Why I Talk About My Depression.

Shirley Cresci

How workplace conversations about behavioral health can maximize our career potential
Dr. Shirley Cresci, Director, Behavioral Health Services, Prudential

I was diagnosed with dysthymia—persistent mild depression—several decades ago. Prior to my diagnosis and treatment, depression robbed me of joy and my authenticity. Because it was not debilitating depression that kept me from getting out of bed each day, however, I minimized it. I convinced myself my sadness and low self-worth was just me, not any kind of problem.

I experienced the effect of my depression through all aspects of my life, but especially in my early work choices. As a single mother with no college degree and a poor sense of self-confidence, I pursued jobs that were outside of my goals and ambitions. My past work life was about underachievement.

A workplace mentor recognized my symptoms and prompted me to talk to a therapist. Once my depression was diagnosed and treated, I was able to pursue educational and professional opportunities I never imagined for myself. My depression became less what defined me and more a manageable part of me.

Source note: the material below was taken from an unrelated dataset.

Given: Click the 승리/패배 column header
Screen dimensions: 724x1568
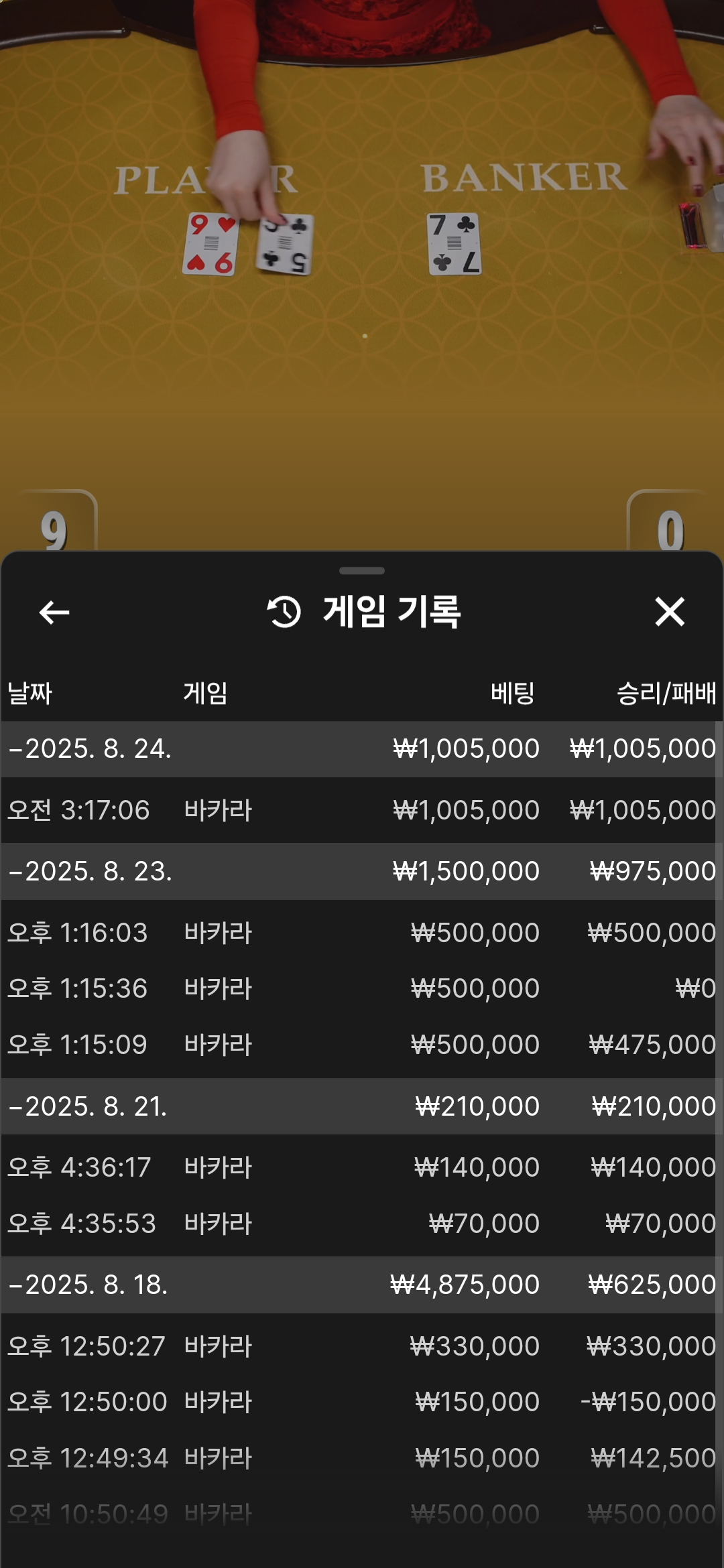Looking at the screenshot, I should pos(666,693).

Fast forward many years and two post-graduate degrees. When I learned Prudential was planning a program that would feature employees sharing their experiences with behavioral health issues, I decided I would—for the first time—share my story with my employer and co-workers. But preparing for the program made me feel exposed and vulnerable. Despite my professional training and experience, I sometimes find myself buying into the stigma that surrounds mental health conditions. I start believing that maybe I was just weak, or maybe if I had done things differently I wouldn’t have become depressed.

In spite of those doubts, I felt a responsibility to let others know that whatever it is they are struggling with, or whatever it is that is holding them back, they are not alone. And so I stood up on a stage in front of several hundred of my co-workers—with another 600 watching via live stream—and talked about living with depression.

After the videocast, I received many emails and comments thanking me for sharing my story. It was gratifying and personally affirming. More than that, though, the videocast paved the way for me to communicate with Prudential employees in a new, deeply honest way. When I sit on the other side of the desk, in my role as Director of Behavioral Health, I can say, “Look at me. I may not have suffered exactly as you are, but I suffered. Depression doesn’t have to be a sentence that is forever going to rob you of what you hope to achieve in life.”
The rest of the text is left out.